My new book, Statistical Inference as Severe Testing: How to Get Beyond the Statistics Wars,” you might have discovered, includes Souvenirs throughout (A-Z). But there are some highlights within sections that might be missed in the excerpts I’m posting. One such “keepsake” is a quote from Fisher at the very end of Section 2.1

These are some of the first clues we’ll be collecting on a wide difference between statistical inference as a deductive logic of probability, and an inductive testing account sought by the error statistician. When it comes to inductive learning, we want our inferences to go beyond the data: we want lift-off. To my knowledge, Fisher is the only other writer on statistical inference, aside from Peirce, to emphasize this distinction.

In deductive reasoning all knowledge obtainable is already latent in the postulates. Rigour is needed to prevent the successive inferences growing less and less accurate as we proceed. The conclusions are never more accurate than the data. In inductive reasoning we are performing part of the process by which new knowledge is created. The conclusions normally grow more and more accurate as more data are included. It should never be true, though it is still often said, that the conclusions are no more accurate than the data on which they are based. (Fisher 1935b, p. 54)

How do you understand this remark of Fisher’s? (Please share your thoughts in the comments.) My interpretation, and its relation to the “lift-off” needed to warrant inductive inferences, is discussed in an earlier section, 1.2, posted here.   Here’s part of that. 

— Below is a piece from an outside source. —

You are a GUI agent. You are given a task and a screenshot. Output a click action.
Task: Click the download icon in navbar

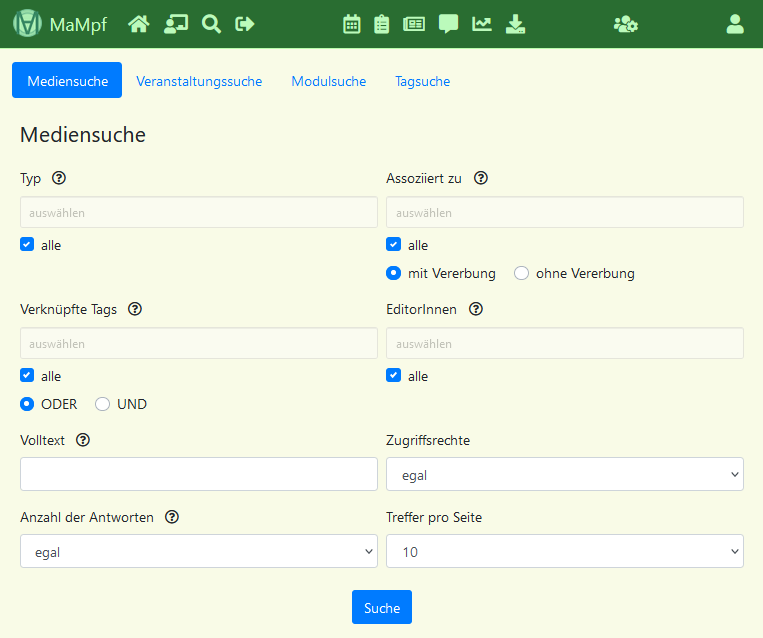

The weakest version of the severity requirement (Section 1.1), in the sense of easiest to justify, is negative, warning us when BENT data are at hand, and a surprising amount of mileage may be had from that negative principle alone. It is when we recognize how poorly certain claims are warranted that we get ideas for improved inquiries. In fact, if you wish to stop at the negative requirement, you can still go pretty far along with me. I also advocate the positive counterpart:

Severity (strong): We have evidence for a claim C just to the extent it survives a stringent scrutiny. If C passes a test that was highly capable of finding flaws or discrepancies from C, and yet none or few are found, then the passing result, x, is evidence for C.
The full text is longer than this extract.